In 2019 there were 54 million Americans age 65 and older. By 2040 there will be 81 million. By 2060 there is estimated to be 95 million. Basically, anything that baby boomers may require is a growing business.
Private equity firms are investing in health care from cradle to grave, and in that latter category quite literally. A small but growing percentage of the funeral home industry—and the broader death care market—is being gobbled up by private equity-backed firms attracted by high profit margins, predictable income, and the eventual deaths of tens of millions of baby boomers.
There are about 19,000 funeral homes in the U.S. Around 80% of these are privately owned (many by baby boomers, some of which may want to retire). One thing private equity is pretty good at is figuring out how much the market will bear.
In Tucson, Arizona, for example, when a local owner sold Angel Valley Funeral Home in 2019 to private equity-backed Foundation Partners Group, prices increased from $425 to $760 for a cremation, from $1,840 to $2,485 for a burial with no viewing or visitation, and from $3,405 to $4,480 for a full, economical funeral.
The sale of Lakeshore MortuaryIn in Mesa, Arizona to Service Corporation International led to price increases of 14% to 31% depending on the service.

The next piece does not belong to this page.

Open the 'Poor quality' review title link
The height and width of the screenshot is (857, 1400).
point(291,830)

“We believe our pricing is competitive and reasonable in the markets in which we operate,” a Service Corporation International official said in an email.
Beyond the growing market for funeral services another factor may be at work. Private equity has invested heavily in air ambulances. When you need air transport for emergency medical services you’re in no condition to negotiate. When your loved one dies you are also at a disadvantage when it comes to funeral arrangements. Funerals tend to be held within a week of death. That doesn’t leave much time to comparison shop for the best deal while grieving. Currently private equity-backed firms own only about 1,000 funeral homes but that number is rising.
A big surge of consolidation happened in the U.S. funeral home industry in the late 1980s and early 1990s, and again around 2010, said Chris Cruger, a Phoenix-based consultant to the industry. And acquisitions have reached a feverish pace in the past two to three years. Many investors are banking on a significant uptick in demand for death care services in the coming years as 73 million baby boomers, the oldest of whom will be in their late 70s, continue to age.
Some of these women doing YOGA will never die. Their Medicare costs will be sky-high.